According to the commission, Amazon received illegal tax advantages between 2006 and 2014 in Luxembourg without any "valid justification". It concluded that the online retail giant had transferred a large portion of its profits from a company that was subject to tax in Luxembourg to a shell company it incorporated in the country that was not subject to the same tax obligations.
"In fact, the ruling enabled Amazon to avoid taxation on three quarters of the profits it made from all Amazon sales in the EU," Vestager said.
"In other words, Amazon was allowed to pay four times less tax than other local companies subject to the same national tax rules. This is illegal under EU state aid rules. Member states cannot give selective tax benefits to multinational groups that are not available to others."
Amazon said in a statement that it does not believe it received any special treatment from Luxembourg, adding that it paid tax "in full accordance with both Luxembourg and international tax law."
Amazon is considering an appeal of the ruling.
"We will study the commission's ruling and consider our legal options, including an appeal.
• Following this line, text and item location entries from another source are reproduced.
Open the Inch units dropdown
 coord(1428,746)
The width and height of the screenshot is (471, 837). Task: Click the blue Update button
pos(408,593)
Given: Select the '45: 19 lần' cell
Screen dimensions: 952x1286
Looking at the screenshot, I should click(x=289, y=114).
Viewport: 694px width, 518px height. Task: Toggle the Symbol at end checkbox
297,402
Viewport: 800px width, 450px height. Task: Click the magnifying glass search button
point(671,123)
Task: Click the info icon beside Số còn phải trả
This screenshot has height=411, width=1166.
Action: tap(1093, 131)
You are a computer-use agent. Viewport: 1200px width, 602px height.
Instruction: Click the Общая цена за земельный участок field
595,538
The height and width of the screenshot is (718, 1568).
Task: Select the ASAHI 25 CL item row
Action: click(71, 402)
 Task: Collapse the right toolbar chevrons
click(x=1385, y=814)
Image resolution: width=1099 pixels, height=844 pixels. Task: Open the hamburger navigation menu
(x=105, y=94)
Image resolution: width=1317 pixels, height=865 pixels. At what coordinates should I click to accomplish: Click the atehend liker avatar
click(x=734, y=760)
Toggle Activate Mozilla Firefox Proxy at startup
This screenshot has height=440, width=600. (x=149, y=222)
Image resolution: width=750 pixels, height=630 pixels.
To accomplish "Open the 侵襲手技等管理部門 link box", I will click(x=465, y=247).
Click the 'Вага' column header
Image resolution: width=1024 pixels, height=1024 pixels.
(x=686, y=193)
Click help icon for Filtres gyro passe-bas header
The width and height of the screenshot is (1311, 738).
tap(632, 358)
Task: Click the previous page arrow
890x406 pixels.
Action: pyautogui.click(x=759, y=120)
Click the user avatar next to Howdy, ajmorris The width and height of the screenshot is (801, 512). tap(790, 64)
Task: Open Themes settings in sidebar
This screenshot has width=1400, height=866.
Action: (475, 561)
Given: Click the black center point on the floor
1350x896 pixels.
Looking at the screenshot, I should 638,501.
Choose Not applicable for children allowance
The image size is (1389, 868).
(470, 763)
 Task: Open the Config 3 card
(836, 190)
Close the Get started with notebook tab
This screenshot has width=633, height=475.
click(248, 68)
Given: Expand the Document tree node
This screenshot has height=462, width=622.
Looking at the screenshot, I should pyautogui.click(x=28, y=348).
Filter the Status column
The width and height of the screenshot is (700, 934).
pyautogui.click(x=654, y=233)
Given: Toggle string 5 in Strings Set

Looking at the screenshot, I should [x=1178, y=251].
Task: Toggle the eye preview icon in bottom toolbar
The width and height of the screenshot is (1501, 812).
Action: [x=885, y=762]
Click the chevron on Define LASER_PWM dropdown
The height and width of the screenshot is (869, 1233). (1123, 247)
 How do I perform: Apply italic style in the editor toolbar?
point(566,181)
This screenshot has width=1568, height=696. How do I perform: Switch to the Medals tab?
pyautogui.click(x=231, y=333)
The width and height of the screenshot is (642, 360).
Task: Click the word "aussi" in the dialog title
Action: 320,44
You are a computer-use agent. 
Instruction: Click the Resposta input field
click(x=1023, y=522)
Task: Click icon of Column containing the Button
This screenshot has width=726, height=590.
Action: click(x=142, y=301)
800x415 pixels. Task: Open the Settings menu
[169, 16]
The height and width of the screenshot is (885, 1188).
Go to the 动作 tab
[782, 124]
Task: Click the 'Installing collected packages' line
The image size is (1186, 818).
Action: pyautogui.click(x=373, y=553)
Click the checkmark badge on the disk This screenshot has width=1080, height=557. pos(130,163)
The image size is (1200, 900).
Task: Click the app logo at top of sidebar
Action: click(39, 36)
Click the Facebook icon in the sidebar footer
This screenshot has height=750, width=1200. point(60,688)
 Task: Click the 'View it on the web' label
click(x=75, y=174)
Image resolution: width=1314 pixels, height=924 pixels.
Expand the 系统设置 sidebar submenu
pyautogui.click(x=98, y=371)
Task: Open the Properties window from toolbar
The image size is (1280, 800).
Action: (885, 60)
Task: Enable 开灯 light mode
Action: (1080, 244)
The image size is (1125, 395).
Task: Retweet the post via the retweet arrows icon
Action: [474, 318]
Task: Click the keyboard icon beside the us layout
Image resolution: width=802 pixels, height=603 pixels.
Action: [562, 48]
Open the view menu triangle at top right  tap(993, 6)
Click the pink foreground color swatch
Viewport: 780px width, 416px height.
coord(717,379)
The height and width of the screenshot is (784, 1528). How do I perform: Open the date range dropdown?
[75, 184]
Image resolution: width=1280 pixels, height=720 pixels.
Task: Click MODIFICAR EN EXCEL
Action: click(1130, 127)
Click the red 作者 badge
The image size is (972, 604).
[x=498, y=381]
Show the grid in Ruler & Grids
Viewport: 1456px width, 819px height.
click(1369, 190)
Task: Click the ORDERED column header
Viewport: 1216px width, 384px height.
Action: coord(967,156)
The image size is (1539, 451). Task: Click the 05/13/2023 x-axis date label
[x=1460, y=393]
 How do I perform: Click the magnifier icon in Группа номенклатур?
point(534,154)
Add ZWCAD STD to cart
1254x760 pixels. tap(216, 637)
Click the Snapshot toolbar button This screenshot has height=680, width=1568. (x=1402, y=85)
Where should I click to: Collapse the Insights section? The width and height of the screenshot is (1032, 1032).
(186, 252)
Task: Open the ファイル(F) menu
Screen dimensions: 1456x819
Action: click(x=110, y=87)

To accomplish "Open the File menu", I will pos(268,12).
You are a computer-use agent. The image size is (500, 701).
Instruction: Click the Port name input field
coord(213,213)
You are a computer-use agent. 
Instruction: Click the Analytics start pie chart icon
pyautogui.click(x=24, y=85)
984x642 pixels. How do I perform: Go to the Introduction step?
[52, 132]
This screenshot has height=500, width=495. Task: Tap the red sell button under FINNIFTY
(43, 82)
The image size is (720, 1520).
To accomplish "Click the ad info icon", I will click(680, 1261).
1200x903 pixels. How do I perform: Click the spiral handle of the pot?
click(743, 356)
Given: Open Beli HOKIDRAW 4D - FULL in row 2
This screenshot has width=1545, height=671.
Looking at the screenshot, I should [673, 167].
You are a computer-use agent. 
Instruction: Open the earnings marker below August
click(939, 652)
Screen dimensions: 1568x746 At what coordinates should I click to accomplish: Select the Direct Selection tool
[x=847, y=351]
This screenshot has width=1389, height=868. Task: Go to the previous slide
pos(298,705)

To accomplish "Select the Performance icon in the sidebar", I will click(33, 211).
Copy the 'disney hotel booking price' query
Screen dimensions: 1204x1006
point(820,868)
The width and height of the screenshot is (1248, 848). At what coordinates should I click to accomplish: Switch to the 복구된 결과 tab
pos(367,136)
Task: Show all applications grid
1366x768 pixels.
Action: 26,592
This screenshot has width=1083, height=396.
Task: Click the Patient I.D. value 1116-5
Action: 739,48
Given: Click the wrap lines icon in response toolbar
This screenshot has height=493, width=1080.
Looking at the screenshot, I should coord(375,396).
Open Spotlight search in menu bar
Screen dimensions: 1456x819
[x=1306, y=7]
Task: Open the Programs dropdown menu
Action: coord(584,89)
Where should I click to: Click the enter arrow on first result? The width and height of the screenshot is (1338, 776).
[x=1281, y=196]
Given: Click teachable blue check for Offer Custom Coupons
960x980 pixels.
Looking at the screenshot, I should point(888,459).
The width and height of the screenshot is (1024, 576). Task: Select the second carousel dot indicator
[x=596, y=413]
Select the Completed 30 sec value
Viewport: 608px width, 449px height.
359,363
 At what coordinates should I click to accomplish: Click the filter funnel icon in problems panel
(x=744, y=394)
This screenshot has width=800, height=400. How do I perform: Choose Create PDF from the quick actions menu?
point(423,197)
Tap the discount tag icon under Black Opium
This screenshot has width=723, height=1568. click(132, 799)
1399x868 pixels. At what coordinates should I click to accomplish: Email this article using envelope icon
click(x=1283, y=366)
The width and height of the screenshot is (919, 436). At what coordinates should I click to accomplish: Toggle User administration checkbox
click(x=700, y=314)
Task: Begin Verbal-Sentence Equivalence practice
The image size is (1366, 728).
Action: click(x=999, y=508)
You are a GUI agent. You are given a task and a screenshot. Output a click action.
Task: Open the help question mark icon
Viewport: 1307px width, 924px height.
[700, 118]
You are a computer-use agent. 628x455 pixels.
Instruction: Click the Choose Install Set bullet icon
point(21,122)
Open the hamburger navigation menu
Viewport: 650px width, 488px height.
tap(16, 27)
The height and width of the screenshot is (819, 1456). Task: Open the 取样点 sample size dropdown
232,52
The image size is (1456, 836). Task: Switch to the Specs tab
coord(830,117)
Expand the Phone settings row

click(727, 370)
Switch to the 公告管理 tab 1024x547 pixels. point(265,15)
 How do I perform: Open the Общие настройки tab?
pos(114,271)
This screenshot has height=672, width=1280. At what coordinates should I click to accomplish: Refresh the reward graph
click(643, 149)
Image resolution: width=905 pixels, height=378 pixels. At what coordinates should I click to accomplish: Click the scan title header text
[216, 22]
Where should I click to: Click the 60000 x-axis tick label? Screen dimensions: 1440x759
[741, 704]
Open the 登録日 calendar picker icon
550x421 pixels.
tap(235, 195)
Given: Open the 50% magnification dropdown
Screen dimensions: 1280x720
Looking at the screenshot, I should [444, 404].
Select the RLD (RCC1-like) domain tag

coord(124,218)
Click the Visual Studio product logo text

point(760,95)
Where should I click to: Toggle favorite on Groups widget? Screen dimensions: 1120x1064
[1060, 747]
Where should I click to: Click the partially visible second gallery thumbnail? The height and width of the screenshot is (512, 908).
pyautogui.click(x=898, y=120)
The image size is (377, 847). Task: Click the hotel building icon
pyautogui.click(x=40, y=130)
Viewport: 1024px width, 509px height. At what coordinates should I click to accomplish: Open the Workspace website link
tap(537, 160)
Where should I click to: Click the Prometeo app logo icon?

Our 50,000 employees across Europe remain heads-down focused on serving our customers and the hundreds of thousands of small businesses who work with us," Amazon said.
In July, the European Parliament passed a directive requiring big multinationals to report tax and financial data separately in all countries where they operate in a bid to tackle tax avoidance and profit shifting to countries with lower tax rates.
However, the requirements need approval from the EU member states in the coming months, and would then need to be instituted into national law in each country within a year.
EU countries lose between €50 billion and €70 billion in revenues every year because of tax avoidance, Vice President of the European Commission Valdis Dombrovskis told lawmakers previously.
The new measure would require firms with activities in the EU and an annual turnover of at least €750 million to disclose data such as profits, revenues, taxes paid, and number of employees for each country where they operate.
Currently, multinationals disclose their operations in one consolidated report.